As I confided to Didi after a first perusal: “My gosh, these are serious workers.” The obsession, the diligence, the pursuit of the art—the craft both technical and emotive—is evident everywhere. One can tangibly see how figurative realism has absorbed the lessons of photography, cinema, existential thought, psychology, and hyperrealism. All of these cultural forces are sublimated into the elemental gesture of the brushstroke as it walks the line between intention and something more Delphic—something given.
When I observe one of these paintings—say, a portrait of a face, or a study of the way light passes through a glass marble—it can feel as if the whole of contemporary consciousness is faintly implied within it. These artworks carry an awareness of the observer that is particular to our time. They have absorbed the lessons of abstraction. They are not traditional in any simple sense, yet they clearly derive from very traditional lineages. One can sound very high-minded, even philosophical, writing about these paintings. But one could also say more bluntly: in their various genres and modes, they bring pleasure.

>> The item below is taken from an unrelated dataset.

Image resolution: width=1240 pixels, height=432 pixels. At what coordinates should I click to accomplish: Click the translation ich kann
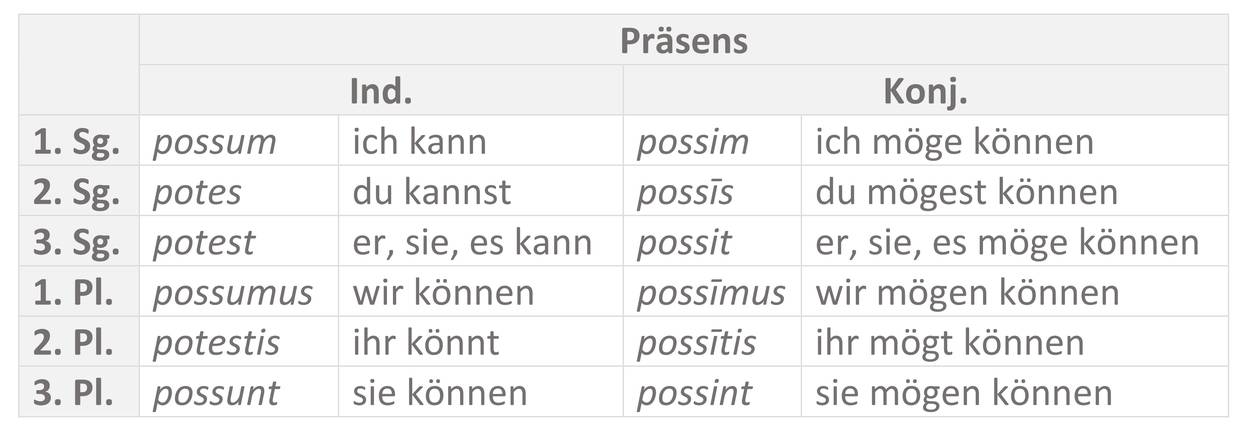coord(419,142)

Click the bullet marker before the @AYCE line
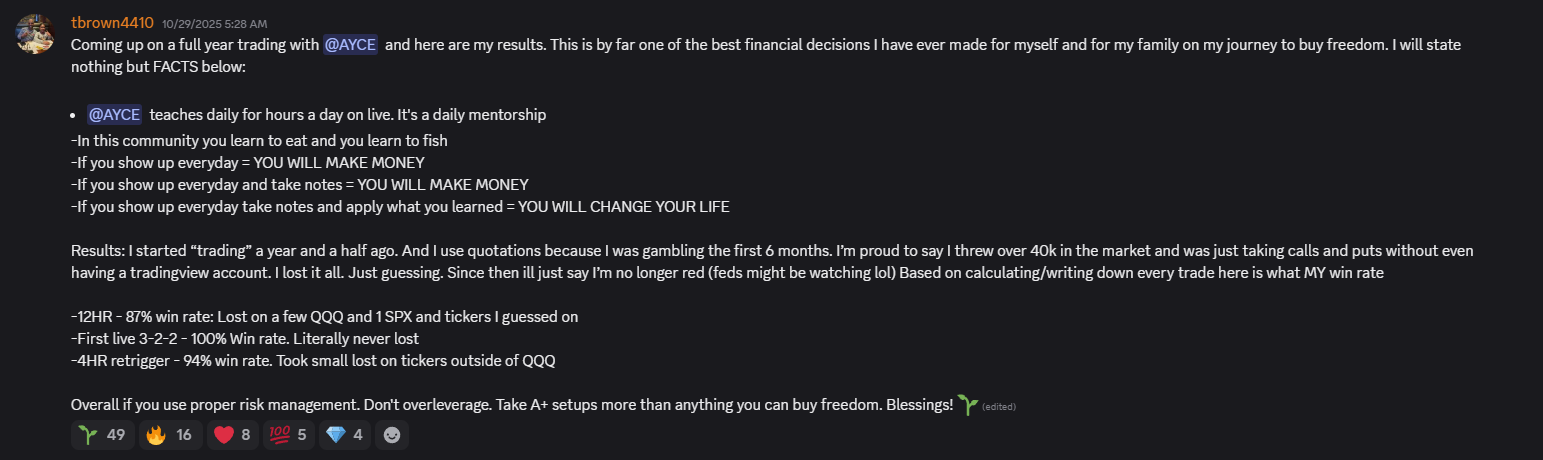pos(74,115)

They have no problem being as beautiful or compelling as a page from Vogue or a magazine cover. Yet they move beyond that surface appeal precisely because the abstract mechanics of paint—pigment itself, whether oil, pastel, chalk, crayon, or pen—can at any moment pierce through the illusion of representation and assert itself.
If we look at paintings such as those by Nadia Ferrante, the imagery is clearly inflected by the surrounding culture. The poses feel cinematic, almost photographic. Yet more fundamentally they are crafted out of pigment, manually, by hand and eye. In that sense the painting becomes a reclamation by the organic of the technological. Likewise, in the expressions of the faces, we can faintly detect the traces of personality—each “who they are.” Each time that implied personality leaps forth as unmistakably contemporary, belonging to the present moment.
Even the lines of a face carry the history of countless micro-expressions, sensitive reactions formed within the very situation we ourselves inhabit: the shared condition of being alive together.
A similar phenomenon appears in paintings such as those by Patricia Schappler. In the expressions of the faces there is something ineffably contemporary. We recognize these people almost unconsciously. That recognition exists entirely because of how the painter has made the face. This is craft in the service of art. It is the art of the possible, even as it hints at transcendence—or immanence (and what is the difference?).
The people are rendered in a style that understands how viewers today live amid a steady diet of media, photographs, images, and shifting valences of light and color. Through the craft of the painter, all of these visual languages are imported, reconstituted, and returned to us. In that process, the painting answers the curiosity of the viewer—their capacity to respond, to feel, to be alive. Good painting calls to life.